Dreyfus cocked his head.

“Then I’m missing something. What will have changed?”

“Only those things strictly essential for our future security. Needless to say, the Glitter Band will have to be isolated from the rest of human society. That’ll mean an end to commerce with the Ultras, and Chasm City. We can’t run the risk that some outside agent introduced to the Glitter Band causes its ultimate downfall.”

“You think it will be something internal, something we do to ourselves?”

“We can’t know that for certain, so we have to take reasonable precautions against other possibilities. That’s only right and proper, isn’t it?”

“I suppose so.”

“Likewise, travel between habitats will have to be curtailed. If the destabilising factor arises within the Glitter Band, we can at least stop it spreading.”

“So no one ever gets to leave home.”

Gaffney appeared genuinely perplexed by Dreyfus’ point.

“But why would they ever want to, Tom? They’ll have everything handed to them on a plate: every amenity, every luxury.”

“Except personal freedom.”

“It’s overrated. How often do people exercise it, anyway? It’s only ever the minority that test the real limits of a society. Reasonable men don’t make history, Dreyfus. Most people are content with their lot,

content to do today what they did yesterday. They’ll still have almost every old freedom within a given habitat.”

“But they won’t be able to leave. They won’t be able to visit loved ones or friends in other habitats.”

“It won’t come to that. Once Aurora has control of the ten thousand, she’ll allow a grace period before the strictures come into force. People will be permitted to move around as they wish until they’ve settled on their permanent place of residence. Only then will the gates be closed.”

“There’ll always be some people who regret the choice they made,” Dreyfus said.

“But I suppose you’re about to tell me they can always use abstraction to simulate physical travel.”

Gaffney looked almost apologetic.

“Well, actually… abstraction will need to be policed as well.”

“By which you mean…”

“A downgrading of the current provisions. For the sake of security, of course. It could be that the destabilising agent gains a foothold as a consequence of the data networks, you see. Aurora can’t take that risk. The habitats will need to be isolated from each other.”

“The cure’s beginning to sound worse than the disease,” Dreyfus said.

“Oh, don’t make it sound worse than it really is. The habitats will still be running internal abstraction services. For many citizens, that’s already enough. And the data infrastructure will remain in place, so that Aurora can continue to supervise and assist the ten thousand.”

“So let’s get this straight,” Dreyfus said.

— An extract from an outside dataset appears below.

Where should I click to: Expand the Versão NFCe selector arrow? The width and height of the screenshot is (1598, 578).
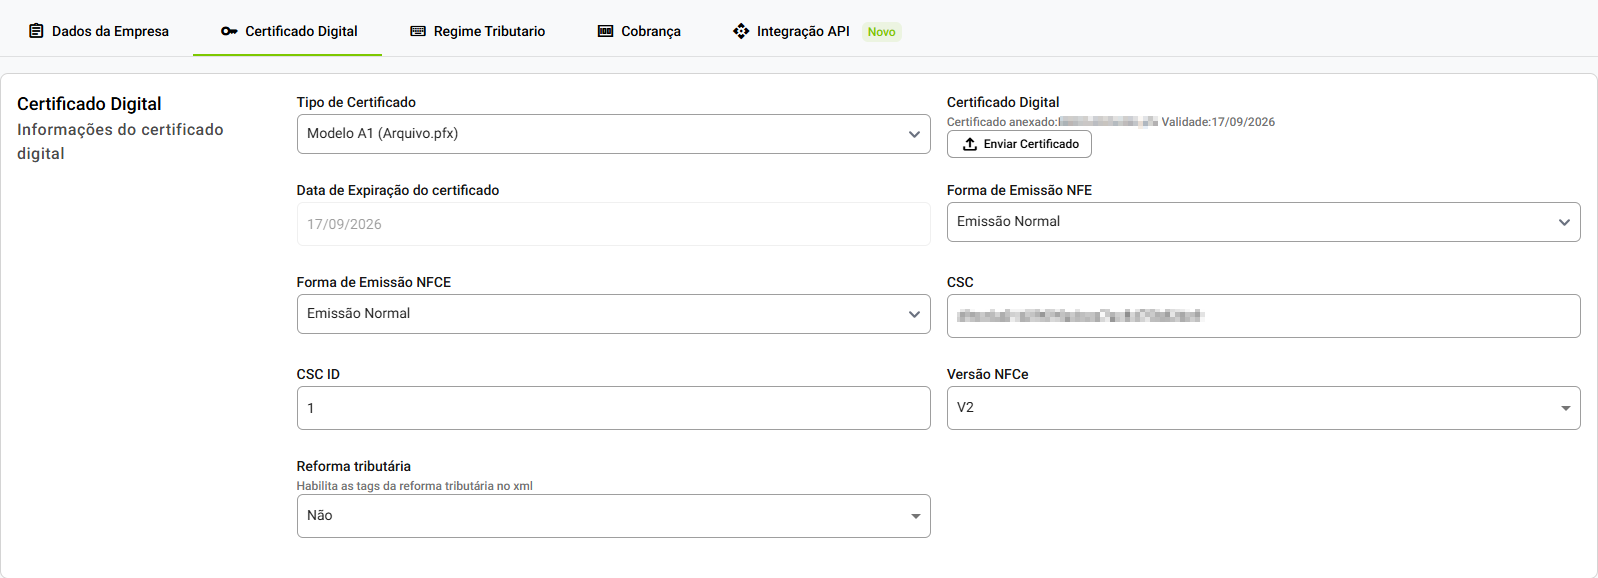click(x=1564, y=408)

“We’re talking about a state of curfew, in which no one can move, no one can communicate and in which no one has a democratic say in their own destiny?”

Gaffney winced: Dreyfus couldn’t tell if it was because of his injuries, or because of what Dreyfus had just said.

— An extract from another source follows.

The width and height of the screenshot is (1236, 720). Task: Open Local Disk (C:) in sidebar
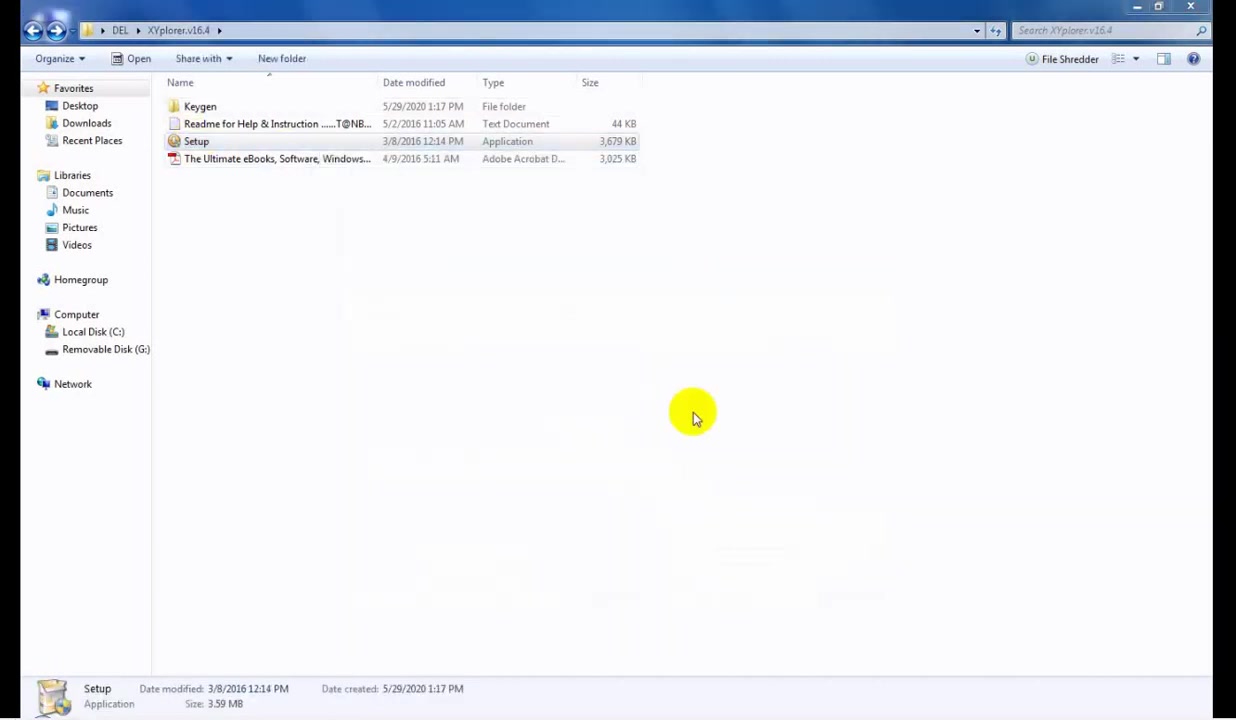pyautogui.click(x=93, y=332)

“But they’ll be safe, Tom. Not just today, not just tomorrow, but for the next ninety years and beyond. Under Aurora’s regime, the destabilising event will not be allowed to happen. The Glitter Band will persist.”

“In chains.”

“We’re talking about an interim security measure, not something that will have to remain in place in perpetuity. As the years roll on, Aurora will strive to identify the likely focus of the agent. Once the risk is quantified, the people can be handed back their own destiny.” Gaffney peered intently into the depths of the ceiling, as if searching for inspiration.

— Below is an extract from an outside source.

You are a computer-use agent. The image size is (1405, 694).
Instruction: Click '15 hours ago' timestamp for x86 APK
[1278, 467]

“Look at it this way, Tom,” he said reasonably, as if the two of them were only a hair’s breadth from agreement.

“A man is carrying a sharp instrument in a crowded space. He’s about to suffer an epileptic seizure. He could hurt himself, or those around him, if he is not unburdened of that instrument and perhaps restrained. What do you do? Do you sit back and respect his rights? Or do you take the action that will guarantee not only his safety, but that of everyone nearby?”

“I ask him nicely to drop the sharp instrument.”

“And you scare him in the process. He grips the instrument more tightly than ever. Now what?”

“I disarm him.”

“It’s too late. He cuts you anyway. Then the seizure kicks in and he starts hacking away at everyone else. Democracy is that sharp instrument, Tom. It’s the final weapon of the people, and sometimes they just can’t be trusted with it.”

“And you can.”

“Not me, not you. But Aurora?” Gaffney shook his head: not in denial, but in an awed inability to express whatever was running through his mind.

“She’s bigger than us. Faster and cleverer. I’d have my doubts, too, if I hadn’t been in her presence. But from the moment I first encountered Aurora, I’ve never had the slightest doubt that she’s the one to lead us forward, the one to guide us into the light.”

Dreyfus stood up and conjured the chair back into the floor.

“Thanks, Sheridan.”

“We’re done?”

“I think I’ve learned everything that you’re willing to tell me without coercion. You genuinely think this can’t be stopped, don’t you? That’s why you’re so content to tell me what Aurora has in mind.”

“It was touch and go for a while back there,” Gaffney said, confidingly.

“And I’ll admit that matters were pre-empted by your discovery of Clepsydra. Aurora had been hoping not to have to move until she had complete control of the entire Glitter Band.”

“You mean when Thalia made the upgrade to the entire ten thousand?”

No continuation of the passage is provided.